Günün gelişen teknolojik ortamında vatandaşların çok çabuk sonuçlandırılması gereken Emeklilik işlemlerinin bu şekilde tamamen ihtisaslaşan bu merkezler aracılığı ile eksiksiz,çabuk ,bilinçli ve nitelikli elemanlar ile sonuçlandırılması sağlanacak ,aynı ilde farklı işlem yapılması ortadan kalkacaktır.

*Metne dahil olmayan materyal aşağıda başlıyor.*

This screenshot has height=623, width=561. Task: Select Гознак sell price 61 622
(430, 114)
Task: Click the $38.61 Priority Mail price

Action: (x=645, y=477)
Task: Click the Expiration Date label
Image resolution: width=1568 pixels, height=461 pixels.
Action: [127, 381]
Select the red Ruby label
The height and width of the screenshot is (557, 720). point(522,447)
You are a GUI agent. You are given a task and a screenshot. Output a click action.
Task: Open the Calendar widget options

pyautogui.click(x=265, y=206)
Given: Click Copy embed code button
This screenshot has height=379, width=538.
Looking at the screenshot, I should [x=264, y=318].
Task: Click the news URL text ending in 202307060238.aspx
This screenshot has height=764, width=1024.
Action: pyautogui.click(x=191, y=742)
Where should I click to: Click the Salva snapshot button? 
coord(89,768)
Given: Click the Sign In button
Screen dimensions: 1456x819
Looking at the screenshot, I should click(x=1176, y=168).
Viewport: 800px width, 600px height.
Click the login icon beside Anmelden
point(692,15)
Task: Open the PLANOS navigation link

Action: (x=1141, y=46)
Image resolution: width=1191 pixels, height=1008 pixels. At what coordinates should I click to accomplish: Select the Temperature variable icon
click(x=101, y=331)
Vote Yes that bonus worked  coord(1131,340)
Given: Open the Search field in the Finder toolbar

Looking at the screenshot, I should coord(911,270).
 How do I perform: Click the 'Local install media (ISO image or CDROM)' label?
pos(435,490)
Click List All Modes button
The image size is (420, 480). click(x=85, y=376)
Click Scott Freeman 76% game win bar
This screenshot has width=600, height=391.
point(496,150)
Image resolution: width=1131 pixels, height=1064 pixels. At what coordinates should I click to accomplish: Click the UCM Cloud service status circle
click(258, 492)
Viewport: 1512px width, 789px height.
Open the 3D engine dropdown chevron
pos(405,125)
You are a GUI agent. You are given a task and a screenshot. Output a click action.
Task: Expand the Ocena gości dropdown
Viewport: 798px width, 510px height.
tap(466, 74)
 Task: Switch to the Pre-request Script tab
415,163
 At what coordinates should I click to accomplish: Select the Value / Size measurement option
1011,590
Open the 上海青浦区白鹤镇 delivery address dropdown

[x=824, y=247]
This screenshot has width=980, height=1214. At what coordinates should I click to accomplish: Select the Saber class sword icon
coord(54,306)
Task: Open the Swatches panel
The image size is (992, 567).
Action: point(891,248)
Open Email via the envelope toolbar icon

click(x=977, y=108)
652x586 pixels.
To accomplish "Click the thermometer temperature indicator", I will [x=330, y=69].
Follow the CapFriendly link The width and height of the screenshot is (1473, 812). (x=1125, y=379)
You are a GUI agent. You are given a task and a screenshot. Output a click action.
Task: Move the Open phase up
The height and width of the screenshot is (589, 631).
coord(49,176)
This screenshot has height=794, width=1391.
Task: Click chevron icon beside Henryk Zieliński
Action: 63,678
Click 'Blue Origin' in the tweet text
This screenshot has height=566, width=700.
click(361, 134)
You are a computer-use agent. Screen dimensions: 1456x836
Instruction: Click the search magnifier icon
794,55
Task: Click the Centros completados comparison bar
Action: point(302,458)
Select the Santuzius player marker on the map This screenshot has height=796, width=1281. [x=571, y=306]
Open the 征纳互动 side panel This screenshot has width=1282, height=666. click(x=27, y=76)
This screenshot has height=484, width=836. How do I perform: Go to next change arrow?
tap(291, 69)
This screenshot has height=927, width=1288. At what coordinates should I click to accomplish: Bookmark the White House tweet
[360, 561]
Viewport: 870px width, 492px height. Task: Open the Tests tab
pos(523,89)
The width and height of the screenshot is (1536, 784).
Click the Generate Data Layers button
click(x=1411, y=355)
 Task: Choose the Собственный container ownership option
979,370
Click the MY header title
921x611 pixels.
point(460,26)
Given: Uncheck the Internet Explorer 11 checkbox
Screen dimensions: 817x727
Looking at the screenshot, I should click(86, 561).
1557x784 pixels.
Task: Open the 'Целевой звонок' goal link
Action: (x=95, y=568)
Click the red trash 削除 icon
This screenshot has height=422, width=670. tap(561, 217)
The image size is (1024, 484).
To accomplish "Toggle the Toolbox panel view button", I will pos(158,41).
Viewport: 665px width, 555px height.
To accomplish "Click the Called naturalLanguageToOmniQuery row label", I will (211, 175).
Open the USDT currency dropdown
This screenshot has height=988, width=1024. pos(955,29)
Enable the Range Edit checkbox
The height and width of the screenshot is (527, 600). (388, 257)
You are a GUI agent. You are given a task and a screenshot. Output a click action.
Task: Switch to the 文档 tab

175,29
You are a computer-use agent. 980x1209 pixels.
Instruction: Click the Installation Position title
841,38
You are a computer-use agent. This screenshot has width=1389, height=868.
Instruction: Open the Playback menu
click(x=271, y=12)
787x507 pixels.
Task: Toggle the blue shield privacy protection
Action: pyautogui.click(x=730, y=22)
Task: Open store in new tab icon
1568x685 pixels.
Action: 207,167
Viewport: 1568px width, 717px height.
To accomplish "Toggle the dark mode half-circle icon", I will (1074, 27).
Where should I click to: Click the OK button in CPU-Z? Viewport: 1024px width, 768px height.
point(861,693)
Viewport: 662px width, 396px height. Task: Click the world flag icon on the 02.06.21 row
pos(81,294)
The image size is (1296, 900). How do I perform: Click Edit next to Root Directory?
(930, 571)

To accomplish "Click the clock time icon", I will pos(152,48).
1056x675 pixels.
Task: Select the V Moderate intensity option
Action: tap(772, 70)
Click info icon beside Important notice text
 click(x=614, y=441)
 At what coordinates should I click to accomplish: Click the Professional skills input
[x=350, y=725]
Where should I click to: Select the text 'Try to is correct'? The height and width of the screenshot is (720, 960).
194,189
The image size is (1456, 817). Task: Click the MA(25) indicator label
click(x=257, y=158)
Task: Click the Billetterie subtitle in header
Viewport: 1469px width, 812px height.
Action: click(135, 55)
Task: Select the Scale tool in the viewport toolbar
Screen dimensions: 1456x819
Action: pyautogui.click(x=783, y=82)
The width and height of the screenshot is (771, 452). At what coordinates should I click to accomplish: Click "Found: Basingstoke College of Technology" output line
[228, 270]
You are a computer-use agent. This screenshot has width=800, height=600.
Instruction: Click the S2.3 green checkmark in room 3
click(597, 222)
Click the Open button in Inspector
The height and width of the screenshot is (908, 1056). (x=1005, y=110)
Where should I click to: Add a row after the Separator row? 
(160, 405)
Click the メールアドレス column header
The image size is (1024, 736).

Bu şekilde emeklilik işlemleri ile sigorta primleri ayrı ayrı ve daha net bir biçimde izlene bilecektir.Örneğin İstanbuldaki emeklilik hizmetlerinin kurulacak iki merkezde toplanması halinde diğer il veya sgm ler ile yapılan yazışmalar da ve işlemlerde de bir standart sağlanmış olacaktır.
Ayrıyeten, emeklilik hizmetlerinin bir merkezde birleştirilmesinin diğer bir sebebi de,emeklilik hizmetlerinde ihtisaslaşan bir kadro yaratılacak,nitelikli ve bu konulara hakim eleman sıkıntısı ortadan kalkacak, daha az sayıda eleman ile işlemler yürütülebilecek,farklı uygulamalar,hatta yazışmalar azalacak veya tamamen bitecektir.
Şu anda İstanbul ilinde 39 ilçe bulunmaktadır.bu ilçelerde her birinde birer sgm açıldığını ve bunların tamamında emeklilik işlemleri yapılacağını varsayarsak bu merkezlerin her birine yeterli sayıda kapatılan üç kurumun mevzuatını bilen eleman bulunması hemen hemen imkansızdır.
Zaten halen İstanbul ilinde bulunan sgm lerden:
Unkapanı, Kadıköy,Pendik sgmleri sadece 4/a (eski ssklı) emekli işlemleri yapmakta,
Bağcılar,Gaziosmanpaşa,hem 4/a (eski ssklı) hemde 4/b(eski bağkurlu) emeklilik işlemleri yapmakta
Şişli ile Maltepe sgm leri de sadece 4/b(eski bağkurlu) emeklilik işlemleri yapmaktadır,
Görüldüğü gibi İstanbul ilinde şu anda emeklilik hizmetleri 7 ayrı SGM de ve farklı statülerde (4/a ,4/bgibi)ve parça parça yapılmaktadır, yani eski sistem fiilen devam ettirilmektedir.
Önerimiz(.zaten bunun yasal zeminide 665 sayılı KHK ile sağlandığından iş sadece Yönetim kurulunun bir karar almasına kalmıştır) Yukarıda açıkladığımız şekli ile üç büyük ilde ikisi İstanbulda diğerleride Ankara ve İzmirde olmak üzere dört’ Emeklilik Hizmetleri Sosyal Güvenlik Merkezi’kurulmasıdır.
Bu durumda: özellikle İstanbul için iki yakada kurulacak bu merkezlerde o bölgedeki mevcut veya açılacak sgm lerin bölgelerindeki işletmelerin ,işverenleri,çalışanları ve isteğe bağlı sigortalılarının emeklilik işlemleri tek elden yürütülecektir.